■ WHAT TO PRODUCE ■
Having read the data, transcribe all of it without deviation.

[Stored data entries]
########

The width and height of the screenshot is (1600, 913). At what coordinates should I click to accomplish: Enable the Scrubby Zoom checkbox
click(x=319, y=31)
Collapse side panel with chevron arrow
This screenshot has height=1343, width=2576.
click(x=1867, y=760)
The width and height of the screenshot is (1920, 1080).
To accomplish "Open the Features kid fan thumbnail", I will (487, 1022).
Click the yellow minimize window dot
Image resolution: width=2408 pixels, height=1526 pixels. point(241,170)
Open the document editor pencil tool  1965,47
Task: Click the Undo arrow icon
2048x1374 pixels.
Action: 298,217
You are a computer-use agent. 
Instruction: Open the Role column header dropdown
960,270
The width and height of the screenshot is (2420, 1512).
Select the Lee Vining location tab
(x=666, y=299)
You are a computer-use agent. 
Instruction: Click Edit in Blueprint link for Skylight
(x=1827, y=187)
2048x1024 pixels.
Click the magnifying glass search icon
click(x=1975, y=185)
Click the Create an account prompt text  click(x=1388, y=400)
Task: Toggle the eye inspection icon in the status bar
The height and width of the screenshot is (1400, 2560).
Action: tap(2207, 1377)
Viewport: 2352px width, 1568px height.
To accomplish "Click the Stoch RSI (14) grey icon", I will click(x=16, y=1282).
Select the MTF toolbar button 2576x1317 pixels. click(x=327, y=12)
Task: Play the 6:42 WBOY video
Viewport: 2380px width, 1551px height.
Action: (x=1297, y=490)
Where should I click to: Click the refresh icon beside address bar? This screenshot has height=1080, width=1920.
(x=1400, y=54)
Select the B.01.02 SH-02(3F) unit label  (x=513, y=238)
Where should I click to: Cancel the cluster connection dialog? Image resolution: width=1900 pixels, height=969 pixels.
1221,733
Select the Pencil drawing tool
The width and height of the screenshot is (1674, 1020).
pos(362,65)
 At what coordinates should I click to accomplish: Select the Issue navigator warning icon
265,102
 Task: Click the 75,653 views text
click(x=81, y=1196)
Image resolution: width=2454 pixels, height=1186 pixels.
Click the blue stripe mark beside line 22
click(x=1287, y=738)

########

■ RESPONSE ■
The width and height of the screenshot is (1600, 913). At what coordinates should I click to accomplish: Enable the Scrubby Zoom checkbox
click(x=319, y=31)
Collapse side panel with chevron arrow
This screenshot has height=1343, width=2576.
click(x=1867, y=760)
The width and height of the screenshot is (1920, 1080).
To accomplish "Open the Features kid fan thumbnail", I will (487, 1022).
Click the yellow minimize window dot
Image resolution: width=2408 pixels, height=1526 pixels. point(241,170)
Open the document editor pencil tool  1965,47
Task: Click the Undo arrow icon
2048x1374 pixels.
Action: 298,217
You are a computer-use agent. 
Instruction: Open the Role column header dropdown
960,270
The width and height of the screenshot is (2420, 1512).
Select the Lee Vining location tab
(x=666, y=299)
You are a computer-use agent. 
Instruction: Click Edit in Blueprint link for Skylight
(x=1827, y=187)
2048x1024 pixels.
Click the magnifying glass search icon
click(x=1975, y=185)
Click the Create an account prompt text  click(x=1388, y=400)
Task: Toggle the eye inspection icon in the status bar
The height and width of the screenshot is (1400, 2560).
Action: tap(2207, 1377)
Viewport: 2352px width, 1568px height.
To accomplish "Click the Stoch RSI (14) grey icon", I will click(x=16, y=1282).
Select the MTF toolbar button 2576x1317 pixels. click(x=327, y=12)
Task: Play the 6:42 WBOY video
Viewport: 2380px width, 1551px height.
Action: (x=1297, y=490)
Where should I click to: Click the refresh icon beside address bar? This screenshot has height=1080, width=1920.
(x=1400, y=54)
Select the B.01.02 SH-02(3F) unit label  (x=513, y=238)
Where should I click to: Cancel the cluster connection dialog? Image resolution: width=1900 pixels, height=969 pixels.
1221,733
Select the Pencil drawing tool
The width and height of the screenshot is (1674, 1020).
pos(362,65)
 At what coordinates should I click to accomplish: Select the Issue navigator warning icon
265,102
 Task: Click the 75,653 views text
click(x=81, y=1196)
Image resolution: width=2454 pixels, height=1186 pixels.
Click the blue stripe mark beside line 22
click(x=1287, y=738)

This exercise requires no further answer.